Stored data
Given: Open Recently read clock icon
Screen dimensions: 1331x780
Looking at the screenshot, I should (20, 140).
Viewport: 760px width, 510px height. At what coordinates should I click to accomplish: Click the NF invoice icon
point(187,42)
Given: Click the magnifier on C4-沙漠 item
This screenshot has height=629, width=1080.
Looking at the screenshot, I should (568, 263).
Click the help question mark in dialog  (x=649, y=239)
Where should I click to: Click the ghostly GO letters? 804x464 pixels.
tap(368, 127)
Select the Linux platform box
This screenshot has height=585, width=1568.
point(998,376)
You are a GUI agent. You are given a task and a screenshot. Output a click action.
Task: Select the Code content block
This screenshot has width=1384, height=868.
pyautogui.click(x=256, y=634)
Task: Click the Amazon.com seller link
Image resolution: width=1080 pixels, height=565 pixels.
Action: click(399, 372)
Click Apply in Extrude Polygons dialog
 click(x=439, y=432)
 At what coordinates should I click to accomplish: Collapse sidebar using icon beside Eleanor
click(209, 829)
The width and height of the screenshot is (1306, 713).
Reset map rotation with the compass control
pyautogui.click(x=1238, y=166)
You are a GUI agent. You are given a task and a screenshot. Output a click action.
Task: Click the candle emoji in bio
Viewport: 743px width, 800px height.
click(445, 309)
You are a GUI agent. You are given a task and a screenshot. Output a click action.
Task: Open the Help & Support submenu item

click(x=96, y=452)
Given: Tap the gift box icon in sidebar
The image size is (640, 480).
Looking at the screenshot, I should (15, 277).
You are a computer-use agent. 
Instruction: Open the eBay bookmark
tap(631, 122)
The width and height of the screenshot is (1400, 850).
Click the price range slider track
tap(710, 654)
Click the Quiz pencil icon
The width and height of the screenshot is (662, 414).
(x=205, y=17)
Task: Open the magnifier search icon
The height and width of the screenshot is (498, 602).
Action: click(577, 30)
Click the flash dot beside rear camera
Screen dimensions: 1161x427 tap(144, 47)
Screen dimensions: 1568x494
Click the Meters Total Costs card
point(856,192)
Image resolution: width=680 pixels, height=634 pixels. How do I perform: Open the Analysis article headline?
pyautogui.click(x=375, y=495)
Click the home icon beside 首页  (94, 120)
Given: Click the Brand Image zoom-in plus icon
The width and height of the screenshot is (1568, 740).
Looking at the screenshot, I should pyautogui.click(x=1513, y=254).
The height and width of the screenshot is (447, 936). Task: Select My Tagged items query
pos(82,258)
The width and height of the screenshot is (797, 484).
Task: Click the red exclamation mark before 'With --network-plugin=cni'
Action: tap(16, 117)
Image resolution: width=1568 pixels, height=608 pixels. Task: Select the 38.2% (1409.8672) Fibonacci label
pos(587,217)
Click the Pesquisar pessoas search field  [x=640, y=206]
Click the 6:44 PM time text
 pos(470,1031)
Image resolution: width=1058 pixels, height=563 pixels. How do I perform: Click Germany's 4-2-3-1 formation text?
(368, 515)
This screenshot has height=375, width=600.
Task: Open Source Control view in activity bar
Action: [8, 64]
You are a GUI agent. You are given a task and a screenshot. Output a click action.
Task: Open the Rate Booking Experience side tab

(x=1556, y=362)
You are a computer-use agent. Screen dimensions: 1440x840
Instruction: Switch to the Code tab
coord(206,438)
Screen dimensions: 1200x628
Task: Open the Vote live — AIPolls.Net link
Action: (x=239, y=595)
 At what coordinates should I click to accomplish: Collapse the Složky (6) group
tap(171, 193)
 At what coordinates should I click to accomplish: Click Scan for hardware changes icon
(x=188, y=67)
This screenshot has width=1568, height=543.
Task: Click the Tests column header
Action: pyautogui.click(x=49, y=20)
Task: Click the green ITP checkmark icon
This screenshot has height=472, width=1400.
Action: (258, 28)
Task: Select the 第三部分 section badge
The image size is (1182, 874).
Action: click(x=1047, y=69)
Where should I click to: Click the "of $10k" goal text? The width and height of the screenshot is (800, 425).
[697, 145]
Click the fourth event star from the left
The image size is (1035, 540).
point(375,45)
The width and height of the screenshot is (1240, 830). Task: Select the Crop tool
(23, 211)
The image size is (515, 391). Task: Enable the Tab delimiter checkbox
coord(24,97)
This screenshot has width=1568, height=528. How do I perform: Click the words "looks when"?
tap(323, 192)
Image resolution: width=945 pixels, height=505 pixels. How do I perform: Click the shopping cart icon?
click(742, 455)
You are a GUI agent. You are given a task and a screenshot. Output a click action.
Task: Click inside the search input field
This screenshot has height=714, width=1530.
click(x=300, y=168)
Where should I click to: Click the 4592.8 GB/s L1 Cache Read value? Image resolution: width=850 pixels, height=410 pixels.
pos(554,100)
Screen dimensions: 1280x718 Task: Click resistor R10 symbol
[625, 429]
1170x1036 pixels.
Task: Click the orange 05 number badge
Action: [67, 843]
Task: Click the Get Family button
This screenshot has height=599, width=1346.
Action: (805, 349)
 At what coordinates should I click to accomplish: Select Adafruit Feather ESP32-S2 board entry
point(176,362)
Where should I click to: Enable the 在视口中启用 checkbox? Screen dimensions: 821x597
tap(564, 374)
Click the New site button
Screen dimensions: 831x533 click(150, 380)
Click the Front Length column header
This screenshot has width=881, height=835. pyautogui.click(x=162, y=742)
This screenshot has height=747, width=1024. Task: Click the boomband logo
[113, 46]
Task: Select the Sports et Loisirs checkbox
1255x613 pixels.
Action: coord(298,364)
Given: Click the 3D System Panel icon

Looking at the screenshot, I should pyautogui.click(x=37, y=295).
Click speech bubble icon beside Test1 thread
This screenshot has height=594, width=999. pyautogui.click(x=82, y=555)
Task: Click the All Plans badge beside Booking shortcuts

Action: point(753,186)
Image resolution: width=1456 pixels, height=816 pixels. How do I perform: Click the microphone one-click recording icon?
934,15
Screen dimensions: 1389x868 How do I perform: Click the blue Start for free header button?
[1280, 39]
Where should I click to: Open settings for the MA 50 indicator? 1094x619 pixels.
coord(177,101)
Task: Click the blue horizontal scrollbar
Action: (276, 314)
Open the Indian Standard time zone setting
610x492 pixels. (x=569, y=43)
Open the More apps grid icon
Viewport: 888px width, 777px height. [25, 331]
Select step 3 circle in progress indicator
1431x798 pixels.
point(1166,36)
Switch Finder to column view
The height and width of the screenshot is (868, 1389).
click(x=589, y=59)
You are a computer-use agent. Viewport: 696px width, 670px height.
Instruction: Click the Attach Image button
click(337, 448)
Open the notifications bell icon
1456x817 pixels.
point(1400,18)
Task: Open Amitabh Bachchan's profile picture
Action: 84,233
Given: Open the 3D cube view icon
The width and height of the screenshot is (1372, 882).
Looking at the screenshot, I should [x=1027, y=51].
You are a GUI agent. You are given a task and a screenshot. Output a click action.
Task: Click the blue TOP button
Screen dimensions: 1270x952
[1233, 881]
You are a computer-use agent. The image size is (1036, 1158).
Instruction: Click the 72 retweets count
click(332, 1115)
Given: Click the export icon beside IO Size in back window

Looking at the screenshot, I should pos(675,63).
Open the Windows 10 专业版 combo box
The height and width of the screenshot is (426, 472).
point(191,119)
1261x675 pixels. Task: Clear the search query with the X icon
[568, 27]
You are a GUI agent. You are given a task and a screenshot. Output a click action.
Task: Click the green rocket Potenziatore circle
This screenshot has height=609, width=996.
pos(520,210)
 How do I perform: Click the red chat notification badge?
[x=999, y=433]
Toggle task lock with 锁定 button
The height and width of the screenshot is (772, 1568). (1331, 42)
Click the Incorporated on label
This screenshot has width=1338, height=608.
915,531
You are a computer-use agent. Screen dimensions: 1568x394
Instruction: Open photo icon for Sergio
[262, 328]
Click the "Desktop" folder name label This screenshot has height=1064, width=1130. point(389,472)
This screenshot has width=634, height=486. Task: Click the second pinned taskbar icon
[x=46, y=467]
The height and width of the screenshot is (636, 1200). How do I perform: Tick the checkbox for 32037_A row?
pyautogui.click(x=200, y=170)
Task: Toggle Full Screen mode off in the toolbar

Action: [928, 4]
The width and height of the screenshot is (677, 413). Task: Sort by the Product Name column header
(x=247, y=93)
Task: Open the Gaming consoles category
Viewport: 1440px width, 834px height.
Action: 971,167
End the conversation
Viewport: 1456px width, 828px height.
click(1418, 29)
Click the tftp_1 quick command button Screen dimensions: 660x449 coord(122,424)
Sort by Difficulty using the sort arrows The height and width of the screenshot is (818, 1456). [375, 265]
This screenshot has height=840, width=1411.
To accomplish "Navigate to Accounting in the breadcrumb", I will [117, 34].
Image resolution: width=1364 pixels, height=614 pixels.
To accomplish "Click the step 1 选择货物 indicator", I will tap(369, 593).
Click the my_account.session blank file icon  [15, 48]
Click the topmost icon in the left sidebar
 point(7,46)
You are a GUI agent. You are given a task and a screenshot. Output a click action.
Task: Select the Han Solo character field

• WHAT TO DO: Reply with nothing but the number of lines in the entries above that hold the string "circle".

• FINAL ANSWER: 2